On Thursday, we went to a market called the “Border Festival.” The fair had many products and foods that came from neighboring countries like Burma, Laos, and Thailand. It was interesting to see what was there, but we forgot that Chinese tourists love taking pictures of foreign kids. If we paused to fix a shoe or wipe a nose, it only took a matter of seconds before a crowd of people would gather around us to take pictures of the kids and ask a million questions. Needless to say, we didn’t stay long!

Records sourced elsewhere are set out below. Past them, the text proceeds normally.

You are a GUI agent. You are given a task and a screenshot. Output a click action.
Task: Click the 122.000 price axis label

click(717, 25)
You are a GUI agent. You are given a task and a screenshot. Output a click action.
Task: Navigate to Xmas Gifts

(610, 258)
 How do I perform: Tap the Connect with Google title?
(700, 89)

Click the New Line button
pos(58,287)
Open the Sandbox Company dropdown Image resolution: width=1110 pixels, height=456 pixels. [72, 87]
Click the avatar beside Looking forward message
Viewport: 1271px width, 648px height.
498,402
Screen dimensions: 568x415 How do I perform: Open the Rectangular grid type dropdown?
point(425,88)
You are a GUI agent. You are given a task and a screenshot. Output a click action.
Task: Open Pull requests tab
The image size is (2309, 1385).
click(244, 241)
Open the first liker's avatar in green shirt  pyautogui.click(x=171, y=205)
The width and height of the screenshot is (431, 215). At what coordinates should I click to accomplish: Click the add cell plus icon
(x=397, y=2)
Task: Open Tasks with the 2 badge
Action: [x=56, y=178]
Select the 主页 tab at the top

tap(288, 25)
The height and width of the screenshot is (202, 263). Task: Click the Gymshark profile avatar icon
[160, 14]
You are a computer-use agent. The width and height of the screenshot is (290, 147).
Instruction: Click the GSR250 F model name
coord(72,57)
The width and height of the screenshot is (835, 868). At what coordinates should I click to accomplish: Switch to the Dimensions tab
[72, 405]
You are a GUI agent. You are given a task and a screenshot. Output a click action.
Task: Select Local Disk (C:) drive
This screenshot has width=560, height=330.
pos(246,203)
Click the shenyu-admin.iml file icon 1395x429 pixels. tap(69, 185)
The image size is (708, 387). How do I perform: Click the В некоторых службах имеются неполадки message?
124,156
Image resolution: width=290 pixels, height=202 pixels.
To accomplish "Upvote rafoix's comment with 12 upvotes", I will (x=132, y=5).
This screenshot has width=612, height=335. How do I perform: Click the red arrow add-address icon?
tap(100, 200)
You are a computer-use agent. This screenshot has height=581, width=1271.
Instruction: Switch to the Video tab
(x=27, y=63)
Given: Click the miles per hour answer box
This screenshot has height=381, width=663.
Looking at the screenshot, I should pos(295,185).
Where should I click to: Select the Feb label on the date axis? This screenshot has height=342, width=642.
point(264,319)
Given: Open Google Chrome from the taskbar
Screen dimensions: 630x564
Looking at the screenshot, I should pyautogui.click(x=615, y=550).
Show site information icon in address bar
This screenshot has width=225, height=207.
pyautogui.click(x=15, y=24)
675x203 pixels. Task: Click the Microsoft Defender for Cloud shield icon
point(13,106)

Friday was the big water splashing day when the whole town turns into one big water fight. In fact, Cameron went to the market early that morning and was twice squirted by adults carrying water guns. In town, there is a large open area with a huge fountain where thousands of people go to all throw water at each other. Again, I would love to see it someday, but we have heard that if you are a foreigner, then everyone wants to throw water at you. It sounds like fun, but it can get scary if you can’t catch a breath in between douses. Therefore, we chose to stick around our quiet neighborhood on the edge of town and have a water fight with our friends. It is supposed to be more for the kids than anything, but I think the adults were having the most fun. In fact, the younger kids including our two little ones ended up sitting on the side because the adults and older kids got a little rowdy blasting each other with water guns and throwing buckets of water at each other.